HCI3 Update from the Field: Tough to Be Good

Submitted by francois.debrantes@hci3.org on Friday, August 10, 2012 - 12:09

Newtown, CT – Aug 10, 2012

It's tough to be good when you're encouraged to be very very bad – and two recent investigative reports highlight the very very bad behaviors of physicians from coast to coast. In California, the supposed mecca of ACOs, a creative entrepreneur, self-proclaimed a "Robin Hood of physicians", decided that the best way to negotiate with "greedy plans" was to not negotiate, and not contract. As such, they get paid out of network charges minus the plan member's co-pay. The result: they're getting paid – yes, the "greedy plans" are actually paying – 200% to 400% more for a simple orthopedic procedure than any other contracted physician or facility. The physicians that are performing the procedures are getting a windfall, and they're attracting patients by waiving the co-pays. In Florida, some cardiologists are performing cardiac imaging and procedures on completely asymptomatic patients, extracting excess payments from Medicare and private sector payers. In a fabulous twist of fate, the crookster in chief of yesteryear, now turned manager in chief of the state, has the dubious distinction of investigating the organization in which he perpetrated his previous craft, and that is back to its old ways. Yes folks, HCA, which Rick Scott raised to infamy, is again the perpetrator of fraud in its favorite hunting ground, Florida, while other crooksters disguised as benevolent bandits are poaching in California.

What this means to you – crooks, disguised or not, are still crooks, and any incentive program that encourages anyone to be very very bad, will invariably bring out the worst in anyone. So at this point, it's difficult to figure out what's more shocking, the stupidity of those who pay the crooks or the extent of the crookery. It's probably a toss-up because the recipes to stop these crooks are pretty simple. Let's take the California bandits. They've gotten away (and presumably are still getting away) with thievery because payers have failed to implement simple reference pricing for common procedures for all providers, in network or not. If plan members were notified clearly that any payment for these procedures would be limited to the published reference price for that procedure, then the crooks wouldn't be able to steal, at least not from the payer.

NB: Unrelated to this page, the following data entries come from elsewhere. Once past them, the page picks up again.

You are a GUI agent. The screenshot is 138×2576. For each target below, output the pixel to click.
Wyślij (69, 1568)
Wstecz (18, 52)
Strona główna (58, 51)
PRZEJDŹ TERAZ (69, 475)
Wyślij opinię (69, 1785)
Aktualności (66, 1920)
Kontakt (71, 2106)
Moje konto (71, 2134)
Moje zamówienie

Of course that would mean making changes to benefit designs and creating better incentives for both providers and plan members. Let's consider Florida. The answer there lies in a program recently designed by the ACC to encourage the appropriate use of imaging and procedures for asymptomatic patients. Basically, it's a bundle that covers all cardiac-related resources (including procedures) for those patients. The expected cost would reflect current average use. As such, overutilizers, like the Florida crooks, would be heavily penalized by their overutilization and have a natural incentive to curb it instead of growing it. Of course that would mean that Medicare and private plans implement bundled payment arrangements for something else than procedures. These solutions are ready to roll out, yet they're not. So which behavior is worse? That of the perpetrator of the fraud or that of the ones who allow the fraud to be perpetuated?

Sincerely,

Francois de Brantes
Executive Director
Health Care Incentives Improvement Institute, Inc.